Image: A road going to the horizon. Courtesy of Laura Koshkina via Pixabay. License: CC0
Read more in this series
In the previous blog posts in this series, I’ve looked at what makes universities successful at ensuring that the results of their research make a difference outside their walls. Knowledge exchange professionals in universities make a big difference in making sure the results of research are exploited for societal impact and commercial opportunity.
But how will we know we are delivering world-class impact? How do we evaluate the effectiveness of what we do in knowledge exchange?
Demonstrating impact
There are unique challenges in our field when it comes to demonstrating impact. There are often very long lags between the work of researchers, and our knowledge exchange team, and its subsequent society or commercial benefit.
For example, in drug discovery – at which The Institute of Cancer Research is an international leader – we have shown that there can be more than 12 years between first patent filing and approval of a new medicine.
Demonstrating impact may also require multiple interventions. For example, our most successful drug to date, abiraterone, initially had a false start in its path to patients. It required further research and a new licence agreement to be signed before its development was eventually successful. Even now, broadening the societal benefit of abiraterone, and maintaining the commercial income we gain from it, still requires our input.
It’s also very difficult to obtain a true baseline, and to describe what would have happened without the input of the knowledge exchange office. Attributing benefits – was it our work, or that of partners or subsequent developers which really led to the impact? – is often impossible.

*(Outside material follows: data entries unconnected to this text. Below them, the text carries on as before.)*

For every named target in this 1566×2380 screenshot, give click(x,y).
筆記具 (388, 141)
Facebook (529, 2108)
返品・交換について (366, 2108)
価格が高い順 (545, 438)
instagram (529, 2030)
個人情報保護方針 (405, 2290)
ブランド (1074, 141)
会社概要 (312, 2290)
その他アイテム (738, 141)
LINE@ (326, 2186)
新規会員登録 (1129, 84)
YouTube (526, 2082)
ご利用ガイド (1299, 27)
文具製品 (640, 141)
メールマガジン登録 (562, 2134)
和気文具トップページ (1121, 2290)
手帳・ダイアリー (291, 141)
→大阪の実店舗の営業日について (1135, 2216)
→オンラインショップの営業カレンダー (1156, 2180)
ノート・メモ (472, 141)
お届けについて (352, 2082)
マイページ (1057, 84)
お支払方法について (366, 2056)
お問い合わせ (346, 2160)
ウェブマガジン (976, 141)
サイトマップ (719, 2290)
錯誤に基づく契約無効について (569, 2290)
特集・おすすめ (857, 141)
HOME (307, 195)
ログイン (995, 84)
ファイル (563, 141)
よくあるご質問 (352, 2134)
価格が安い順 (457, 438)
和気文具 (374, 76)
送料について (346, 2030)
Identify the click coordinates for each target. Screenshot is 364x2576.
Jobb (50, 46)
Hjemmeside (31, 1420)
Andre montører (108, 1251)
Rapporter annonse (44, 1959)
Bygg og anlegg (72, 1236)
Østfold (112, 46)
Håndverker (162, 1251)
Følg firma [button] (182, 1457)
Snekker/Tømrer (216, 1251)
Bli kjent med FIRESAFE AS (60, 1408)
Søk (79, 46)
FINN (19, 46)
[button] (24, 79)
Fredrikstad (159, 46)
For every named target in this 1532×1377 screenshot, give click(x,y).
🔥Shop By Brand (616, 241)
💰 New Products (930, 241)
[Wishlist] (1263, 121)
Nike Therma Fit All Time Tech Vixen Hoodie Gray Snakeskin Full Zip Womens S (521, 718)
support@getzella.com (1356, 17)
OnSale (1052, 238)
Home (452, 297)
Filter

There is no good answer to these issues currently – but there may be in future as new ways of analysing data are developed that enable us to spot trends and gain new insights into the ways we work. To respond to these challenges, the collection of both hard and soft data will be needed, not as a performance metric, but to provide the rich seam of information for future analysis.
But what can we do now?
Telling our story
We need to tell our story, to begin constructing case studies early and highlighting how KEOs contribute to successful impact. The KEO is often not included in press releases highlighting collaborations and licences, so it is up to us to document our involvement and the difference that we have made.
It is likely that the upcoming Knowledge Exchange Framework will require us not only to show the current state of our knowledge exchange efforts but also how we plan to develop and improve. This will in due course need to be backed up by evidence, and our data and our stories will be the source of that evidence and ultimately the means of shaping the future landscape for knowledge exchange.